I thought I'd do a variation on traditional abt's yesterday with some extra hot Portugese sausage. Here's the ingredients:


I removed the casing from the extra-hot chourico and ground it up, then mixed well with cream cheese, shredded colby, minced onion and garlic, 
lea & Perrins and Pickapeppa sauce.



Took them out to the GOSM (which was a lot of fun in the middle of a tropical storm
	

	
	
		
		



		
			






 It took a little while, but got them done.

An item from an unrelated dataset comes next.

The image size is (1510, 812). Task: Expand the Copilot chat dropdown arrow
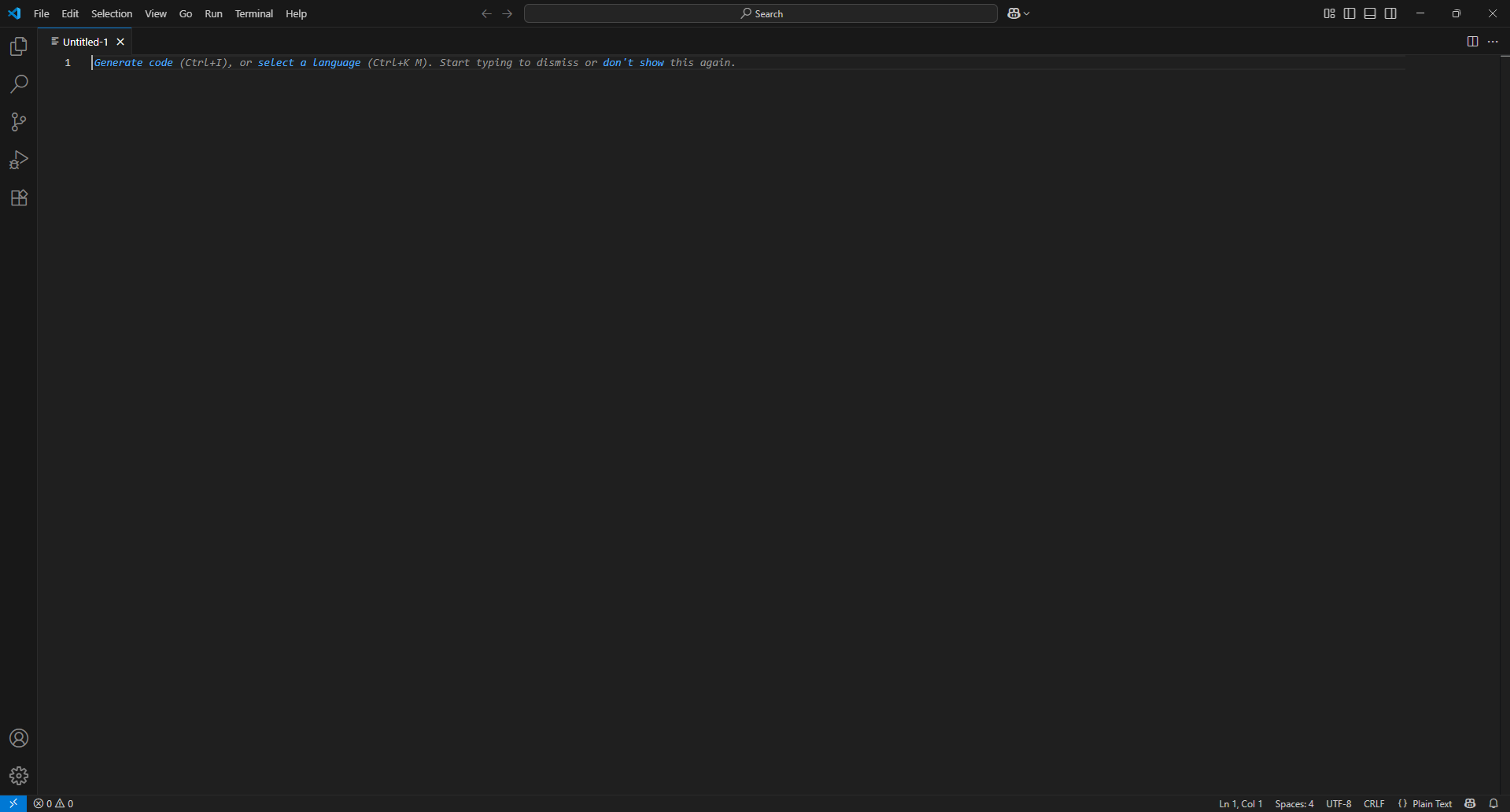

The consensus from all my guinea pigs was that this was the best batch of abt's yet.
If you're bored with the same old abt's, give it a try...it's worth it.


----------



## cajunsmoke13

Nice job Hoser.  They look great....


----------



## irishteabear

Sounds and looks delicious.   Smoking in the rain just adds to the "adventure".


----------



## fire it up

Nice list of ingredients, and they look good too.
Nice work especially smokin in the rain


----------



## rivet

Hey, nice looking chorizo! Can't find any good stuff around here, only that nasty weak wet stuff they pass off as chorizo. Good loking ABT's and great recipe too! Thanks for sharing!


----------



## fmcowboy

Where do I sign??? Those sounds yummy!!! Nice going!


----------



## mballi3011

I hope you didn't burn your slicker in the storms. Your filling is a nice and differant list of ingredinces. They sound like a good combonation so we are going to have to get a finish product results please.


----------



## old poi dog

Yes!!! ABTs with Portuguese Sausage is on the must do list for the next get together here. Thanks for the idea and great q-view.


----------



## heliboydoesbbq

Nice ... 

those ingrediants are great... I did not think about expanding the filling possabilites... BUT the taste combonations are endless... I will be doing this one in the future!

CHEERS!


----------



## alx

Looks awesome.I will take a dozen to go.


----------



## morkdach

i think i like it will try then thanks for the qview


----------



## hoser

Rivet...Gaspar's is more than willing to ship it right to your door, as long as you order at least 5 pounds.

http://www.gasparssausage.com/gaschour.html


----------



## cruizer

Great looking stuff and good link. Can't wait to try those.


----------